Apple is partnering with labor unions and education experts in a $50 million initiative to support workers across its supply chain.
The iPhone maker’s Supplier Employee Development Fund will go toward career skills, education initiatives and workplace rights, Apple said in a press release on Wednesday (March 30).
As part of the commitment, Apple is supporting the programs created by the International Labour Organization (ILO) and the International Organization for Migration (IOM).
“At IOM, we understand that supply chain responsibility is complex and must be driven by innovation, results, and partnerships,” Amy Pope, IOM’s deputy director general for management and reform, said in the release. “Improving people’s lives must be at its core.
“The IOM and Apple partnership has proven results in Apple’s own supply chain and paves the way for others in the industry to follow. To effect real change, we need global collaboration that engages workers, NGOs, government, and industry. Apple’s new commitments will have tangible, meaningful benefits for workers around the world.”
Apple also released its 16th annual People and Environment in Our Supply Chain report, which focuses on the company’s environmental initiatives, health and safety measures and forced-labor prevention strategy.

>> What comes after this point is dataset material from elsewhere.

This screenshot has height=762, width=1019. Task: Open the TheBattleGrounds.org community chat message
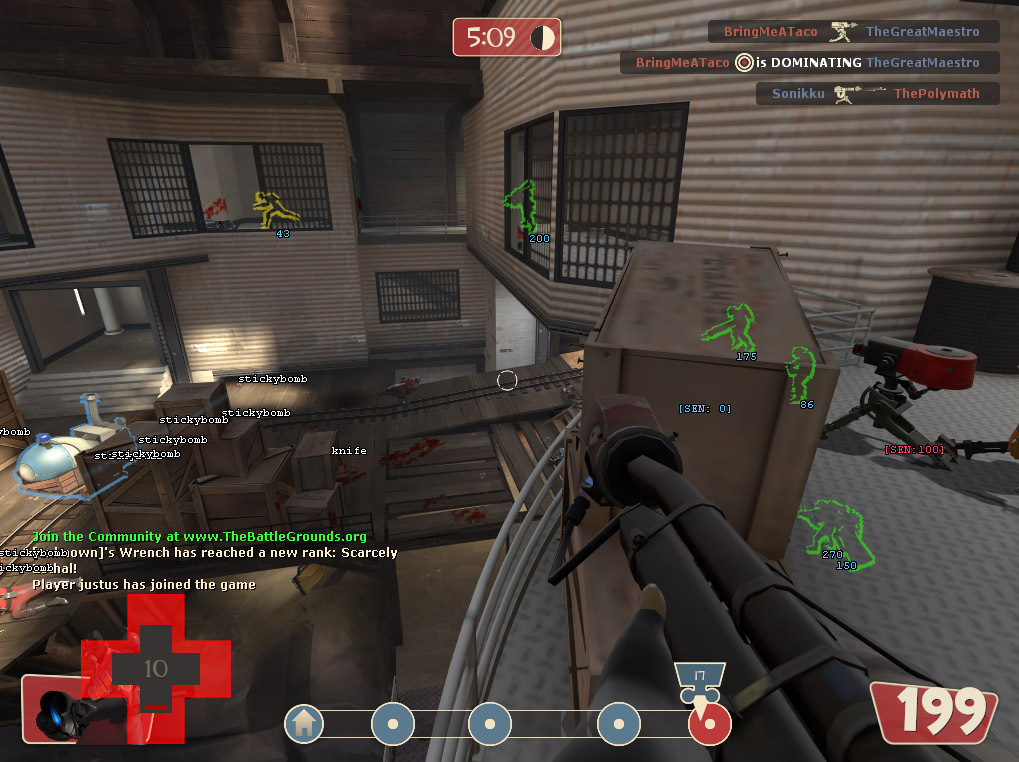[200, 537]
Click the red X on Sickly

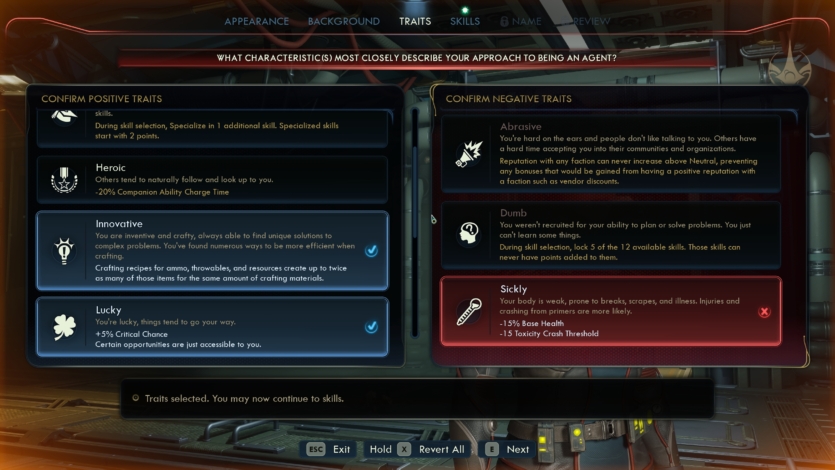point(765,312)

“We put people first in everything that we do, and we’re proud to announce a new commitment to accelerate our progress and provide even more opportunities for people across our supply chain,” said Sarah Chandler, Apple’s senior director of environment and supply chain innovation. “Together with rights advocates and education leaders, we are continuing to drive new innovation to support people and the planet.”

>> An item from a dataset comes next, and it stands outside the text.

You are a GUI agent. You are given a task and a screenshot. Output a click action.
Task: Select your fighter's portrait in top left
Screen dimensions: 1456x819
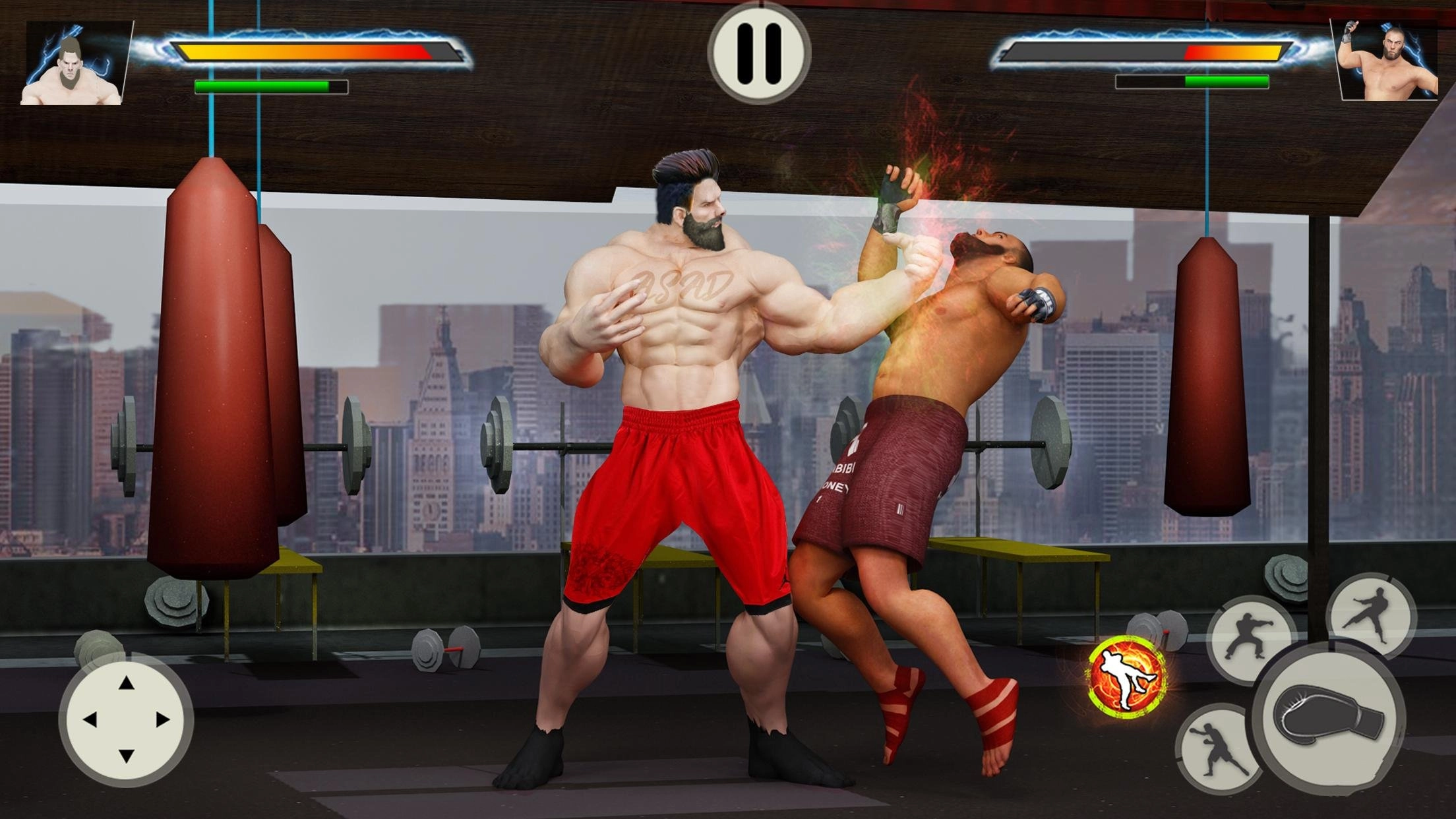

While Apple has offered in-person and virtual education, skill-building and enrichment courses since 2008, the Supplier Employee Development Fund expands its offerings to benefit supply chain workers worldwide, per the release. Initial courses will be available in the U.S., China, India and Vietnam.

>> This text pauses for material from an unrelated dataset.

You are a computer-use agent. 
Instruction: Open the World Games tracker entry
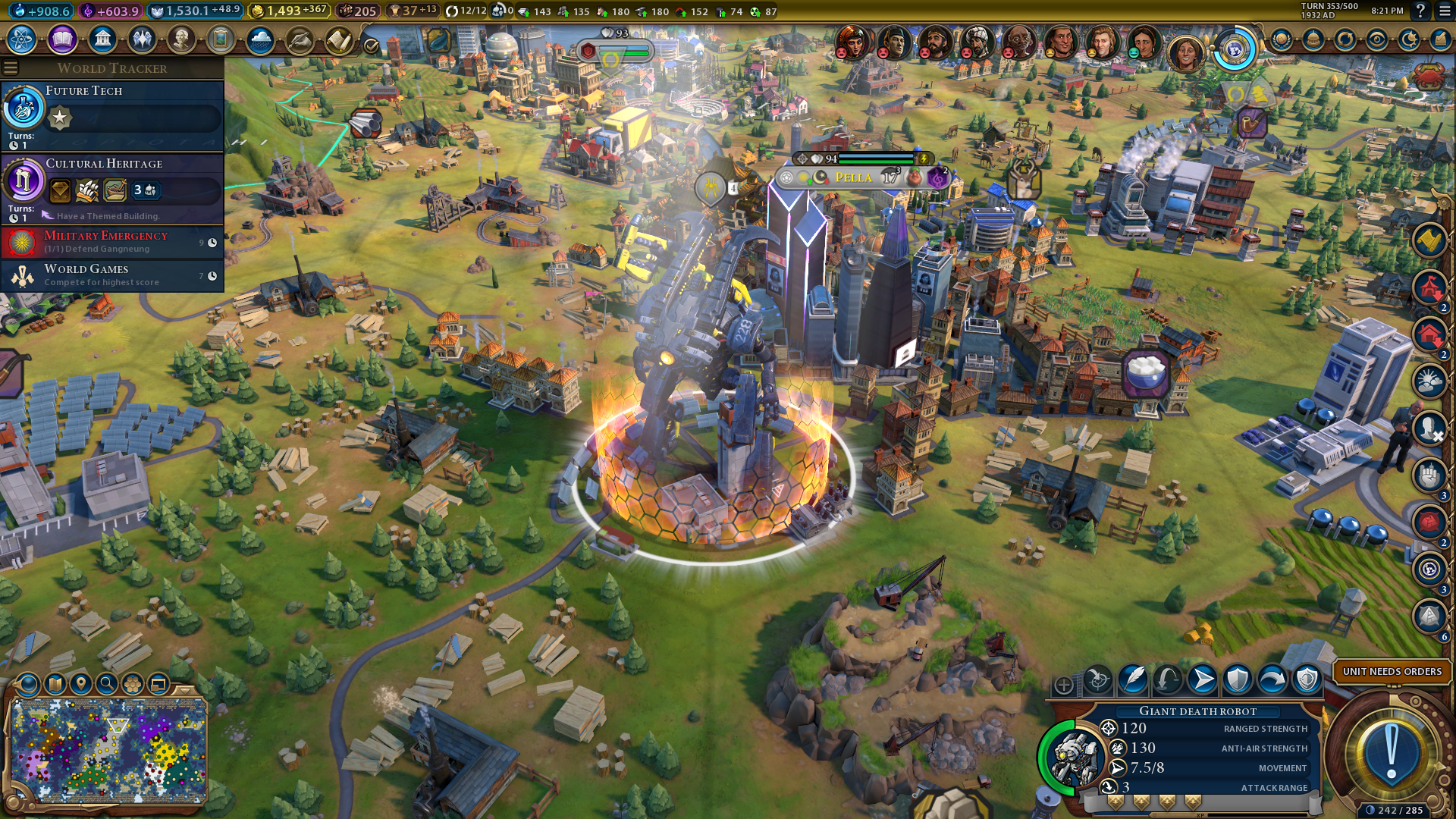[x=112, y=275]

By 2023, Apple expects more than 100,000 supplier employees to participate in new learning opportunities.
According to the report, Apple found 11 violations of its Supplier Code of Conduct in 2021, up from 10 violations the previous year. This included nine instances of suppliers falsifying records to cover up violations of working-hours limits, plus two instances of facilities requiring foreign contract workers to pay recruitment fees.